Modern Design at Microsoft - img
http://www.microsoft.com/en-us/news/stories/design/

======
kristianc
To judge by this page, Microsoft's vision of Modern Design involves very
little meaningful content on the page as you load it, sideways scrolling
(which interferes with the Mac Back/Forward gesture), and tiny text in a serif
font.

Something like the way GDS Design Principles is laid out strikes me as a
modern approach. Clearly written, responsive, and designed for the web.

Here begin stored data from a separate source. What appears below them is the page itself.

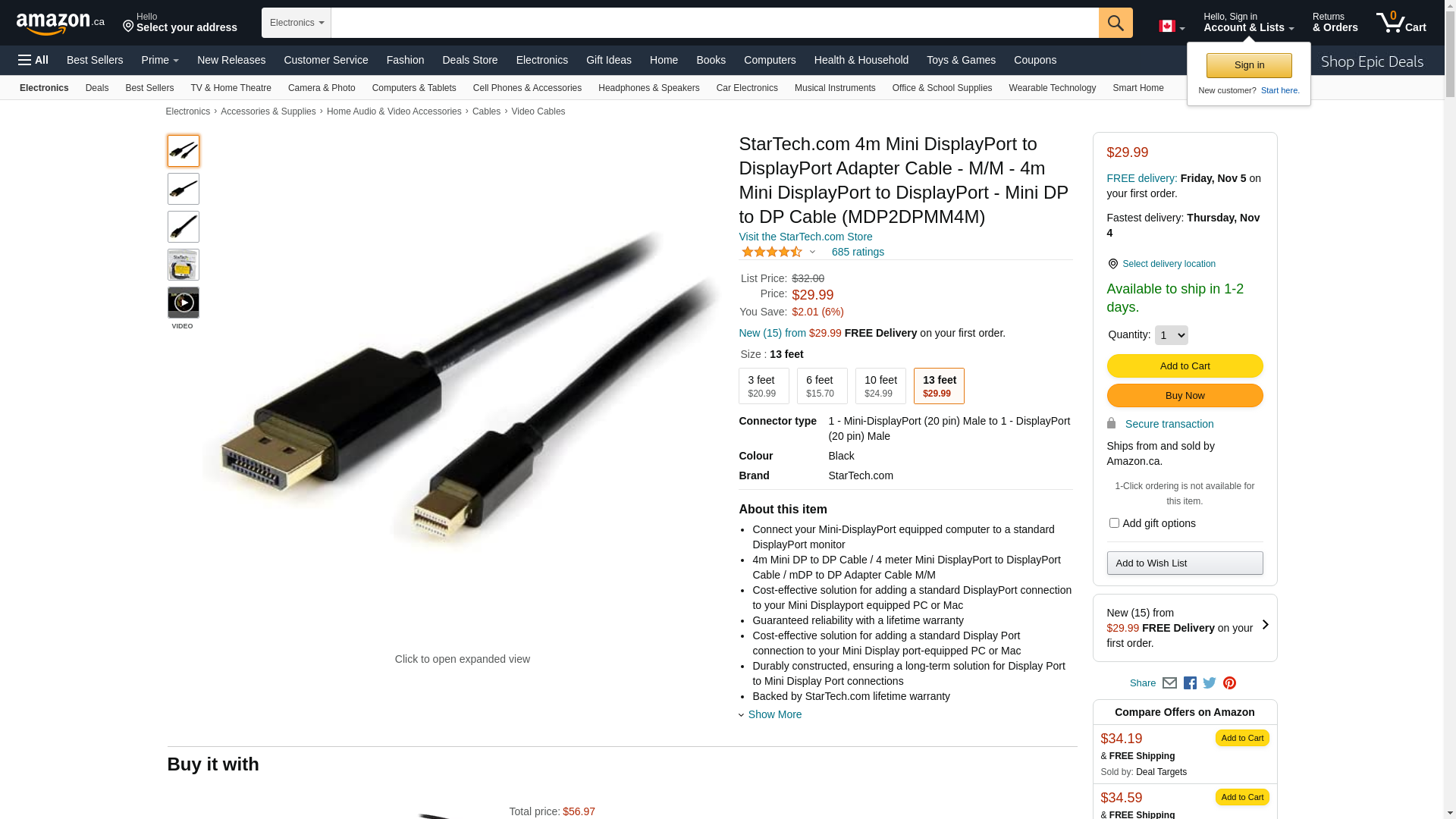Open Headphones & Speakers subcategory

[x=648, y=88]
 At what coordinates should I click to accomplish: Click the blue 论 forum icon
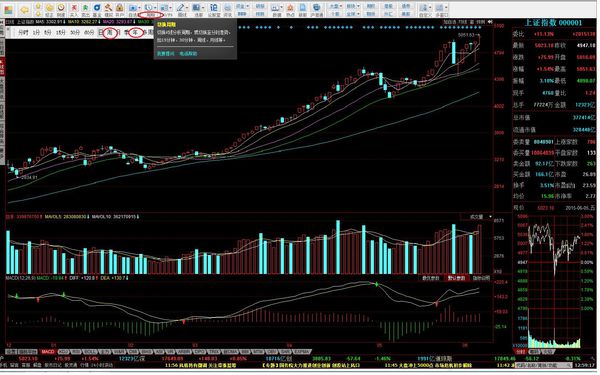[214, 8]
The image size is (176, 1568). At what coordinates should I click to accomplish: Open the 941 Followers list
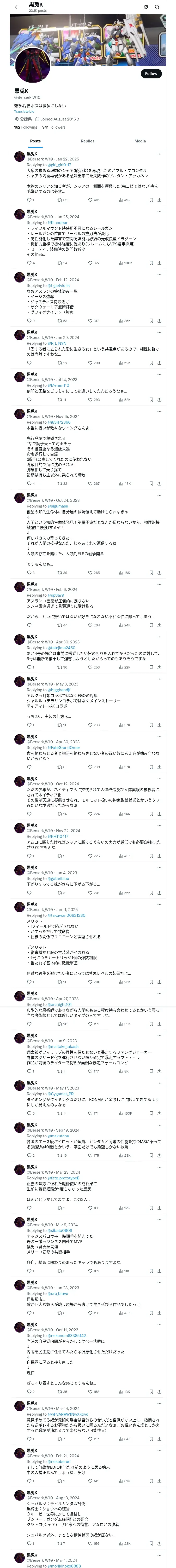[x=54, y=127]

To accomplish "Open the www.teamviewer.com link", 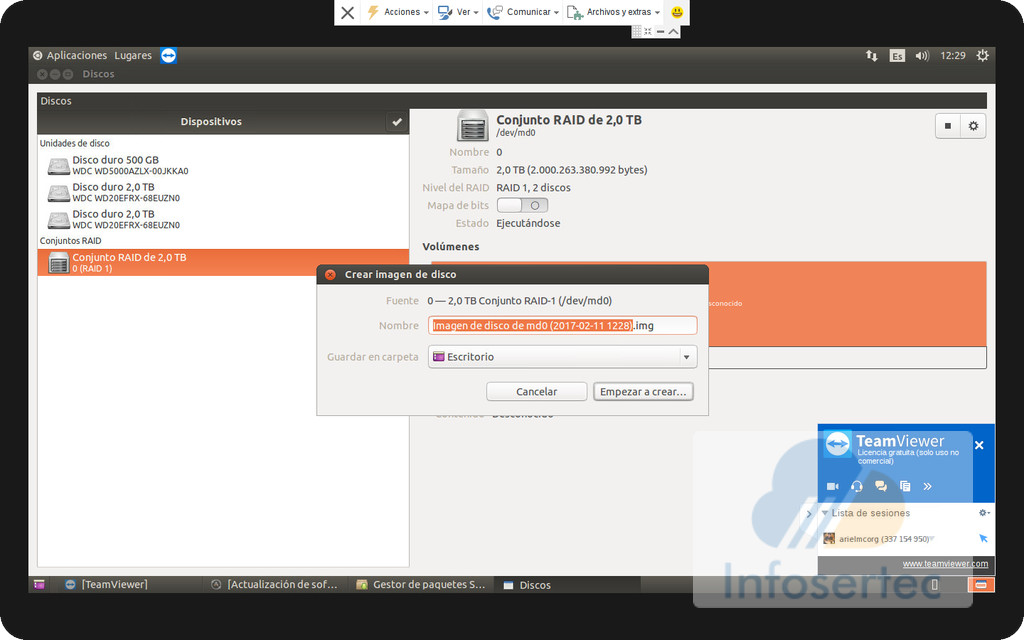I will click(945, 564).
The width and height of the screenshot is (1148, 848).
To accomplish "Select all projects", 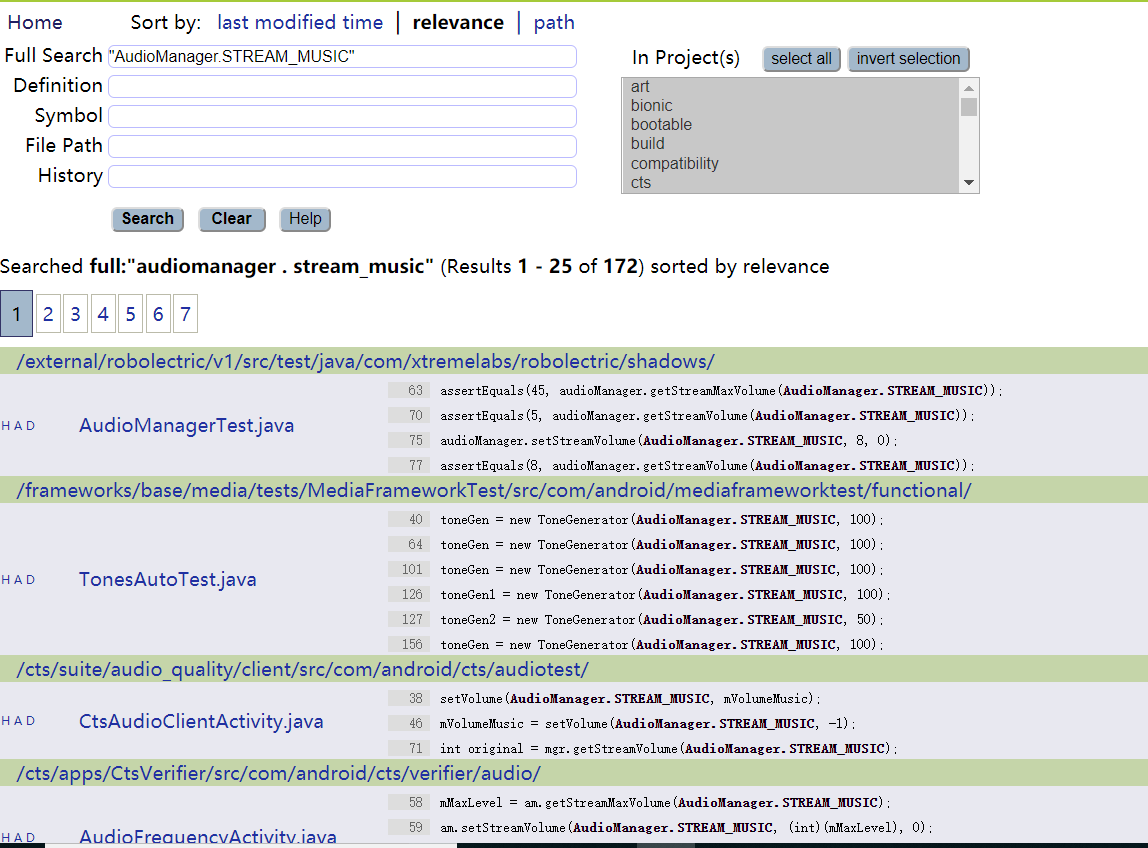I will point(801,59).
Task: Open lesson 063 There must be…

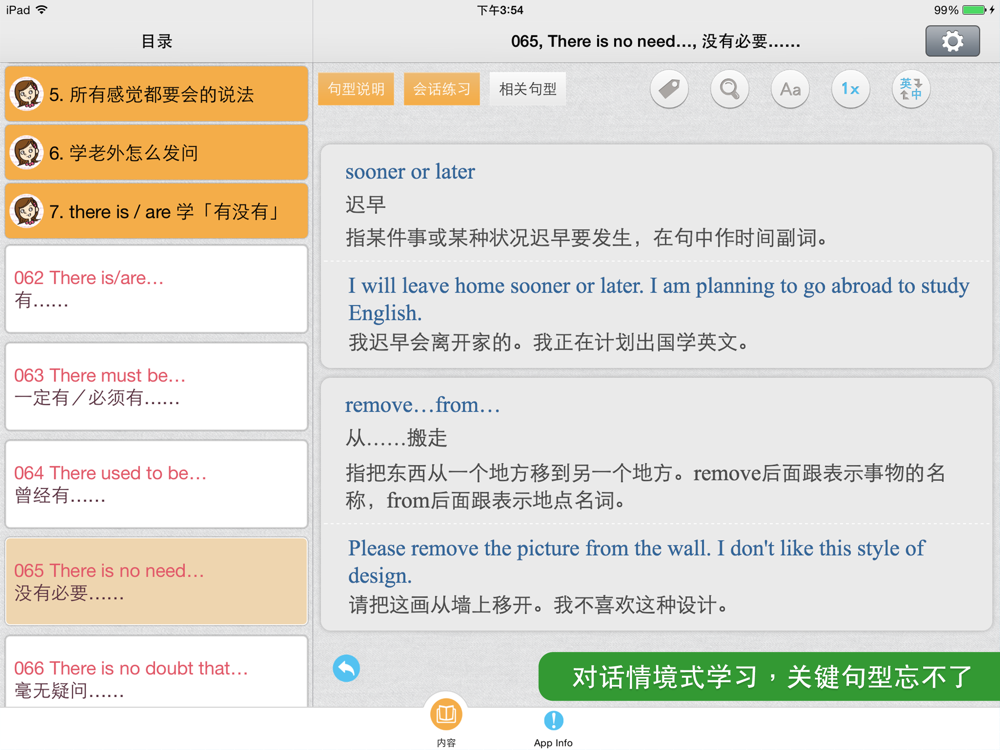Action: click(156, 387)
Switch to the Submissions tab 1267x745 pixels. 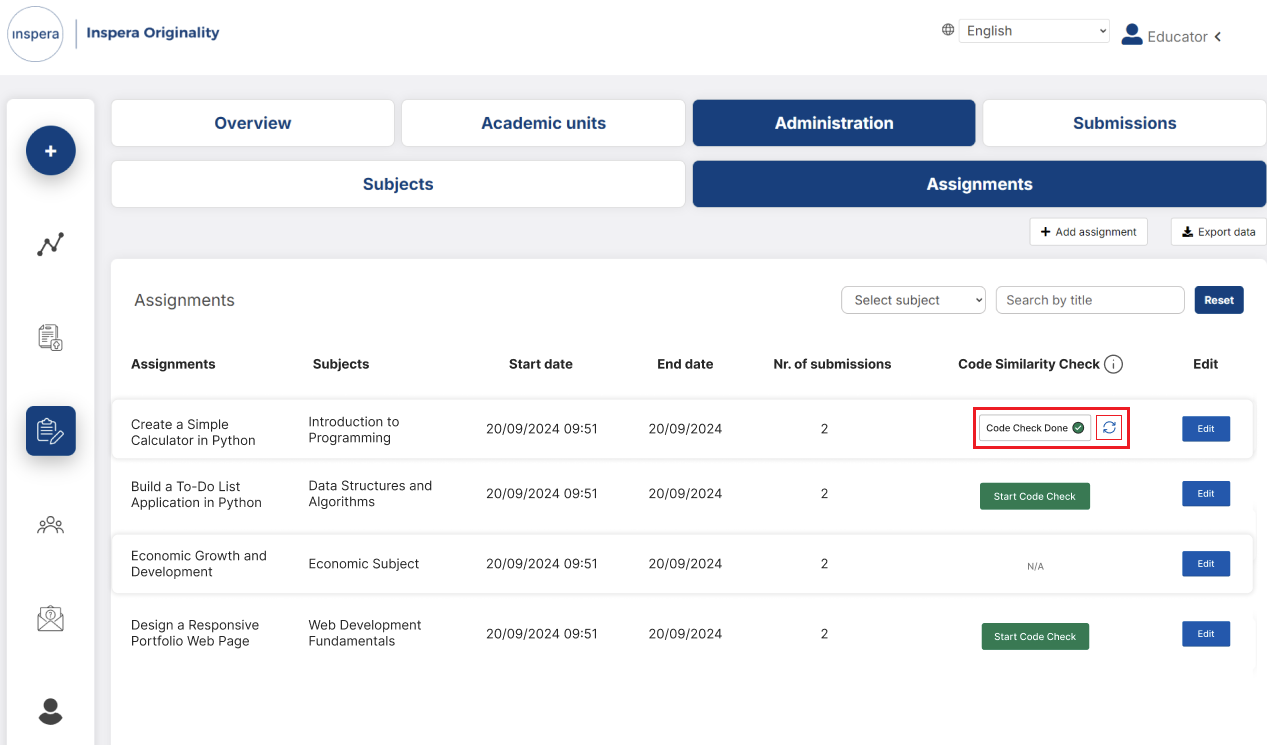1124,123
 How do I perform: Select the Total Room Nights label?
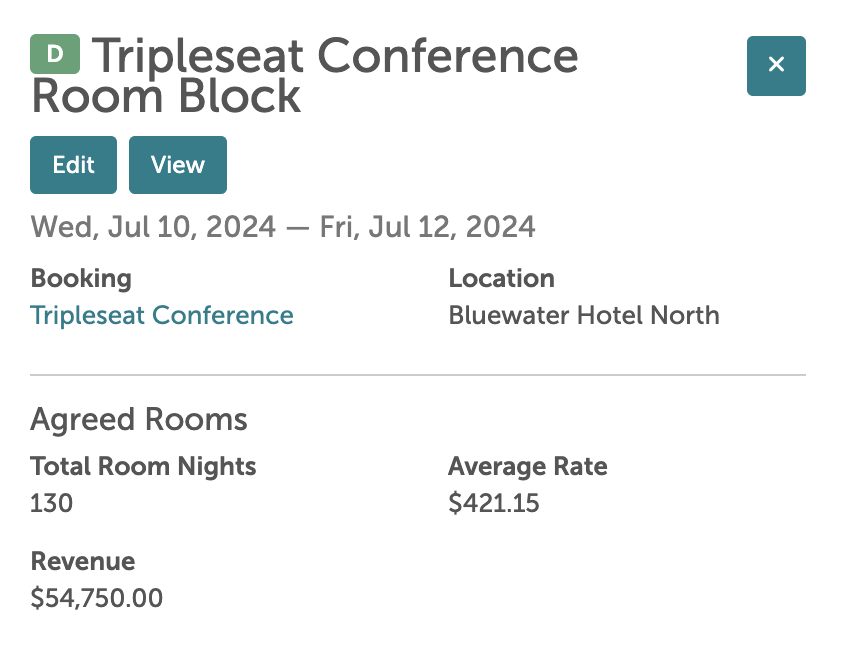coord(143,467)
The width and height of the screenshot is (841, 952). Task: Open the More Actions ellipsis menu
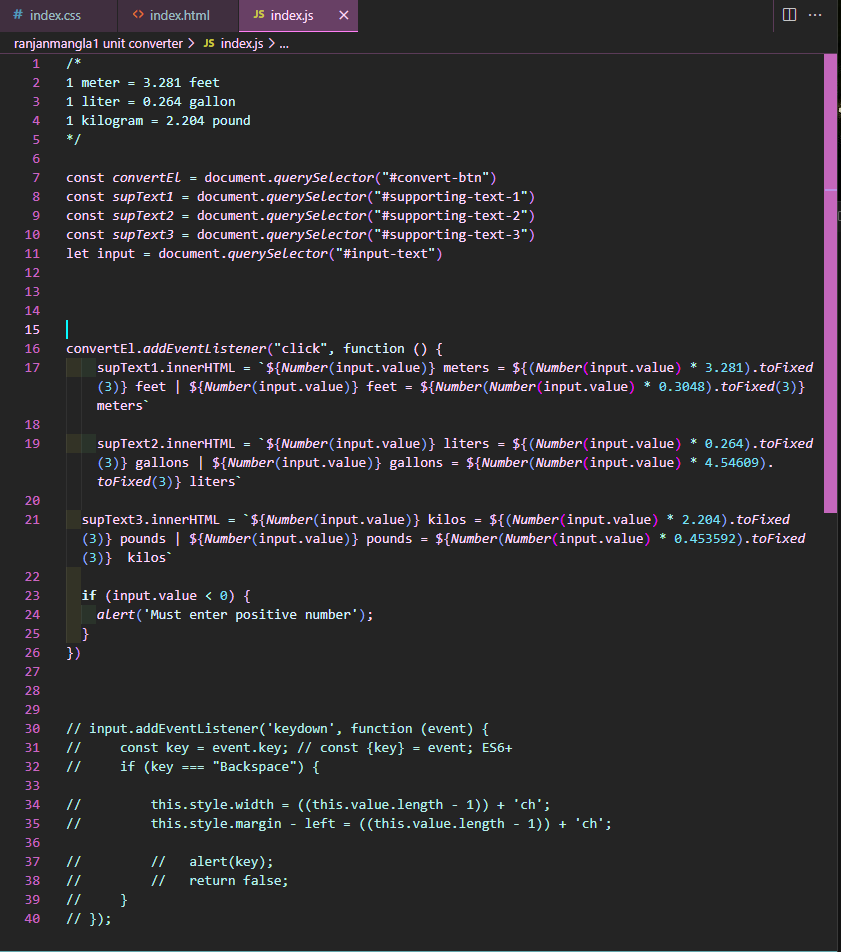pyautogui.click(x=815, y=15)
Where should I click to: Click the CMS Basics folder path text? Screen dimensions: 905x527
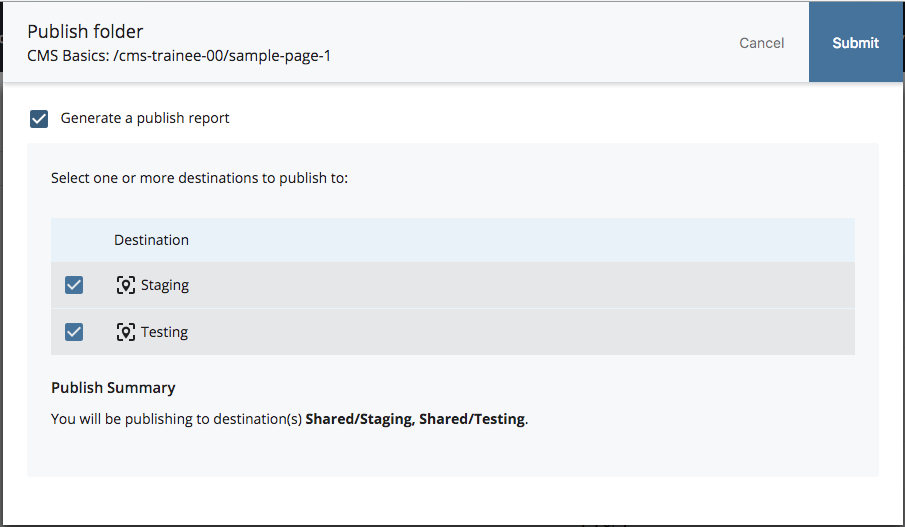tap(179, 56)
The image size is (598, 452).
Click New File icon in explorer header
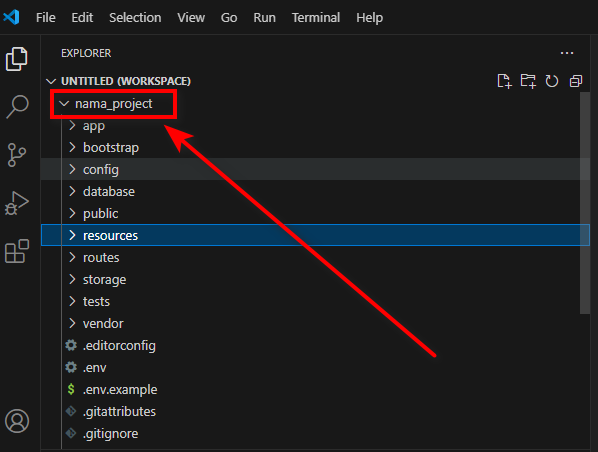coord(504,81)
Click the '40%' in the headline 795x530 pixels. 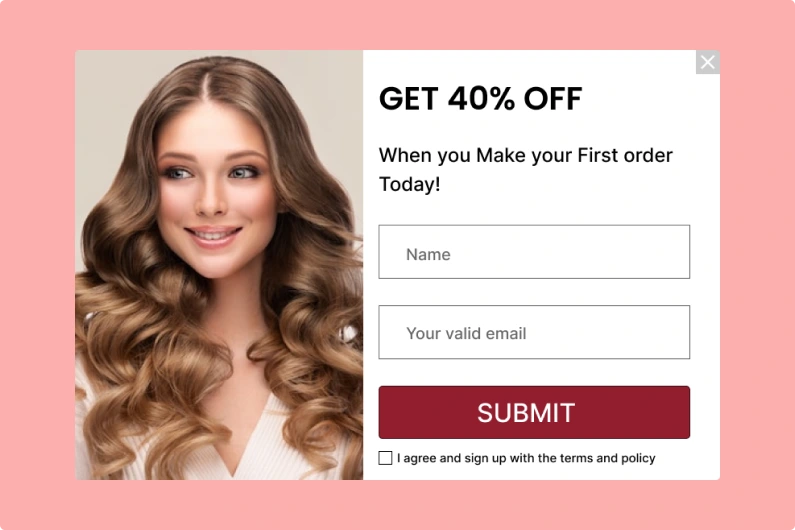[x=481, y=98]
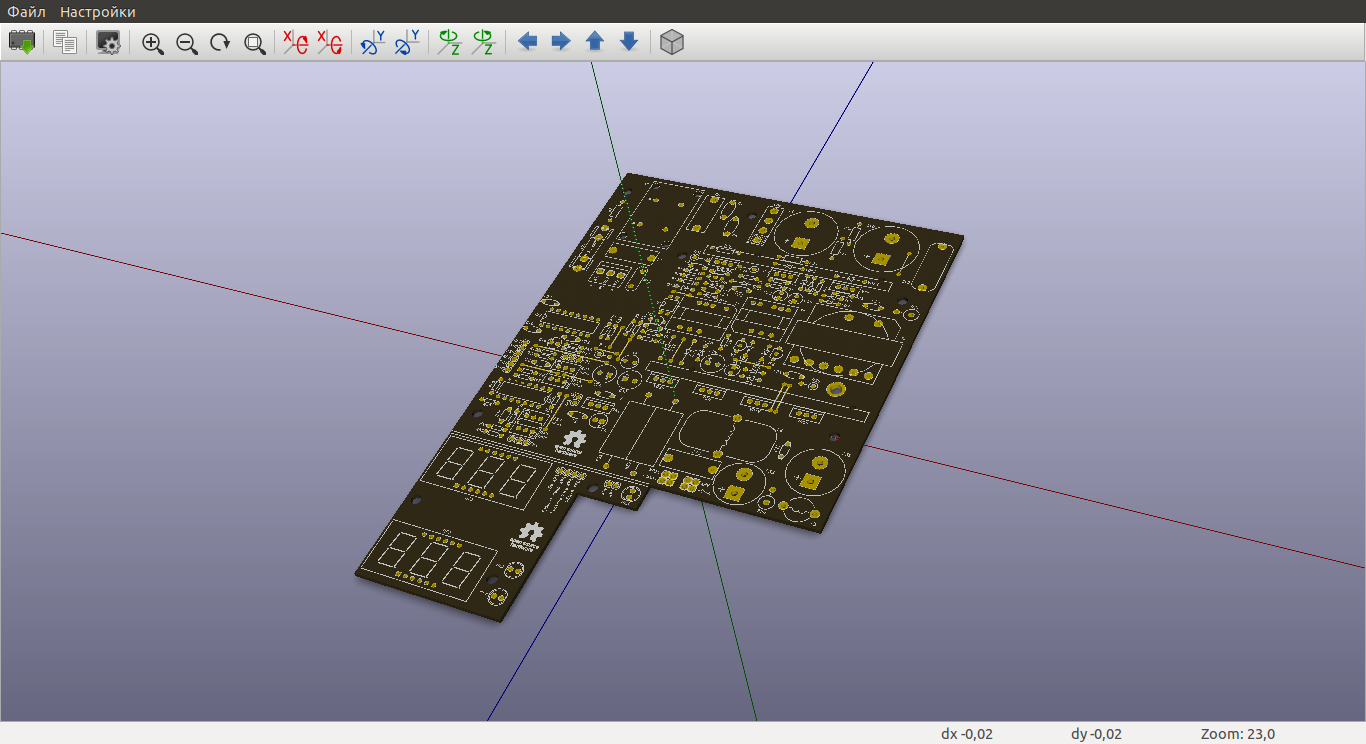This screenshot has height=744, width=1366.
Task: Click the first rotate around X-axis icon
Action: [x=295, y=42]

This, on the other hand, is a complete turd. Obscure, only readable on a
desktop, and has walls of text. Reminds me of the full flash sites of the
early 00s.

[1] [https://www.gov.uk/designprinciples](https://www.gov.uk/designprinciples)

------
epo
For the youngsters among you, this is in fact a very old design discipline
which was used to organise what were called _books_. Unlike books, which were
bound collections of fixed size _pages_ (done for compactness and strength),
this is an emulation of what used to be called a _scroll_ , a much older form
of organising text which was abandoned as impractical as soon as we figured
out book binding.

So Microsoft are emulating an archaic and impractical form of information
presentation and calling it _modern_ , how typically Microsoftian. Unless of
course, this is a rare example of Americans using the word 'irony' correctly,
in which case, bravo!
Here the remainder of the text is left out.